この薬は脳への白血球の移行を減らすので、感染症を起こしやすくなります。体も白血球(特に好中球)が下がってくる場合もあるため、発熱など体調がすぐれない場合は早めに医師に相談しましょう。
特徴
- 服用前に必ず遺伝子検査を行っている事を確認する。メーゼントを代謝する酵素(CYP2C9)には遺伝子多型があることが知られており、CYP2C9のタイプによってはメーゼントを服用する量が異なります(poormetabolizerタイプだと代謝がうまくいかず、血中濃度が上がってしまうため)。

- 血液検査、肝機能検査、心機能検査を事前に受けること
- 妊娠していないことを確認する
- 水疱瘡、帯状疱疹にかかったことはあるかもしくはこれらの予防接種を受けた事はあるか。なければ服薬前に先に受けてもらう
- 初回服薬後6時間は心拍数をよく観察(心電図、心拍、血圧等)する必要がある。洞房徐脈を引き起こす危険性がある為。(患者には服薬後に6時間程度日が得る入院、もしくは病院内で待機してもらう)

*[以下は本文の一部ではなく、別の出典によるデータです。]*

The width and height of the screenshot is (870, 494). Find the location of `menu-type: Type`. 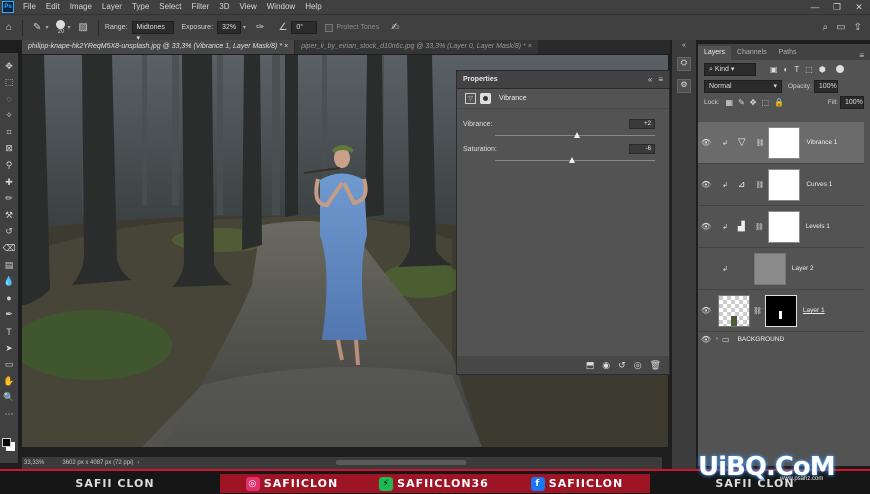

menu-type: Type is located at coordinates (140, 7).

- 眼科医と連携をとり、服用3カ月程度後に黄斑浮腫の検査を受ける。その後も定期的に目の違和感を感じたら検査を受ける事。
- 食事の影響は受けないが、冷所保存が必要
- 薬剤を増量中に失神、めまい、息切れ、脈拍が50未満の場合は医師へ連絡すること。維持量に達した後も定期的に血圧測定もする
- 登録された医療機関、薬局からでしか処方、調剤が出来ない薬のため、薬局、医療機関を変更する場合は必ず事前相談が必要です。(事前に勉強会、説明会を医療機関、薬局にも受けてもらう必要があります。薬の発注をかけても、登録されてない薬局だと卸から納入できないようになっています)転勤などの場合は、メーゼントカードに医療機関、医師名を必ず記載して持っていく事。
- 他の薬剤からメーゼントへの変更は休薬期間を置くかどうかは医師により考えがわかれる(他のMS薬剤からの変更の場合はその薬剤の半減期を考慮して決める。IFNやグラスチマーからの切り替えの場合は中止後すぐにメーゼントに切り替えてOK メーカー資料より)
あとがき
多発性硬化症(MS) は 「再発寛解型」(RRMS)から徐々に進行して 「二次性進行型」(SPMS) に至る為、 いきなりこの薬が出る事は稀だとは思いますが、 転居などの事情で突然調剤依頼が来る可能性もあります。(実際にうちの薬局に来ていた患者さんは急に転居してしまいました)
門前病院が不親切な病院の場合はいきなり処方を出してきて、びっくりすることもあるかもしれません。そのため、色々情報をまとめておきました。よければ参考にしてください。
この薬の情報が少ないので、この薬を検討している患者さんにとっても参考になればと思います。